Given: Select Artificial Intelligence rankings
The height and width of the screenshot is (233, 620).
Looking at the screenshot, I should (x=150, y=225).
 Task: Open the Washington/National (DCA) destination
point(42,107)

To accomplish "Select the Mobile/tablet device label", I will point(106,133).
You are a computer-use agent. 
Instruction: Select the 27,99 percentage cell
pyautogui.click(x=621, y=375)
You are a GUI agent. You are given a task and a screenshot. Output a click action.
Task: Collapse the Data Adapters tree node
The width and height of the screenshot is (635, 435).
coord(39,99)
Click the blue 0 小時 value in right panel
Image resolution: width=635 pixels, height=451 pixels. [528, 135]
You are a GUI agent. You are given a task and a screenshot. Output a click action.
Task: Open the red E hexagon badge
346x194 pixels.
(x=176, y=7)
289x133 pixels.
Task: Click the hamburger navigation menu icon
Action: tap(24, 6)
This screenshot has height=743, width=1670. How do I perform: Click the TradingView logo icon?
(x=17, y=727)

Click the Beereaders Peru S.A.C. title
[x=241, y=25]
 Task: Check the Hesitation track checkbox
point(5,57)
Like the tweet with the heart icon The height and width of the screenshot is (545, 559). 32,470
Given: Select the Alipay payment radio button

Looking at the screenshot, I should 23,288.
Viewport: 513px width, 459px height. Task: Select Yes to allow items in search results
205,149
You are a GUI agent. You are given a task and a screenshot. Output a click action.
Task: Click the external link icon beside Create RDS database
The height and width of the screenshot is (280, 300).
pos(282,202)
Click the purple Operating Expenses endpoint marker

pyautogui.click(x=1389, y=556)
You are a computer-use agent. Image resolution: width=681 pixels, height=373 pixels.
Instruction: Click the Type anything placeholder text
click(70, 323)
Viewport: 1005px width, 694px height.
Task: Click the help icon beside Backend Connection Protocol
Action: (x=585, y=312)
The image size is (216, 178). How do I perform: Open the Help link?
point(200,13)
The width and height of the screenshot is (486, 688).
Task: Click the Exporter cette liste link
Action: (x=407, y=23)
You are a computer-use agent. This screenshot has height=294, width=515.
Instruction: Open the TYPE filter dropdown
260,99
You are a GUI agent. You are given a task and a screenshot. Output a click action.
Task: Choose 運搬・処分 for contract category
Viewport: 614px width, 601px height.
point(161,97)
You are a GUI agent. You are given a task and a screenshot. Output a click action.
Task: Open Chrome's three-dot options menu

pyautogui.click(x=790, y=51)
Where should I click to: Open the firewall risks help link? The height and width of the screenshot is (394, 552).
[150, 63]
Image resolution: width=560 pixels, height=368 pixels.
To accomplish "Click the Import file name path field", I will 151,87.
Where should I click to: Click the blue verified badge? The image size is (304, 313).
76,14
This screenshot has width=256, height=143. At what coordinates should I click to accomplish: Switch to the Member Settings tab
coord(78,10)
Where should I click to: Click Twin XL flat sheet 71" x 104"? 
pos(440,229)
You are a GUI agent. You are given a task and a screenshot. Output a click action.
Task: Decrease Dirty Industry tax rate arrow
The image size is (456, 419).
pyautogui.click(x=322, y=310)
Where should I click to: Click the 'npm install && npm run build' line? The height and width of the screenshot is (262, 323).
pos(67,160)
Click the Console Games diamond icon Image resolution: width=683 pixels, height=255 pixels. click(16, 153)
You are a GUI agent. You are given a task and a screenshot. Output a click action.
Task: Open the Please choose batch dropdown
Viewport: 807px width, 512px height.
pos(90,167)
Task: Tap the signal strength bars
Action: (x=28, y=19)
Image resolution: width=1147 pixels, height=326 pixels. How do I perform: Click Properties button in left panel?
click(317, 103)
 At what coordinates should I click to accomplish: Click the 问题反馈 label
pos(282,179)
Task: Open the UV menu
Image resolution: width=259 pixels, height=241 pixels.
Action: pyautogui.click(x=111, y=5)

__WORK TO COMPLETE__. Whenever a line of the records holds the string "will", pick it out and copy it.

__EXERCISE RESPONSE__.
To accomplish "Select the Mobile/tablet device label", I will point(106,133).
To accomplish "Click the Import file name path field", I will 151,87.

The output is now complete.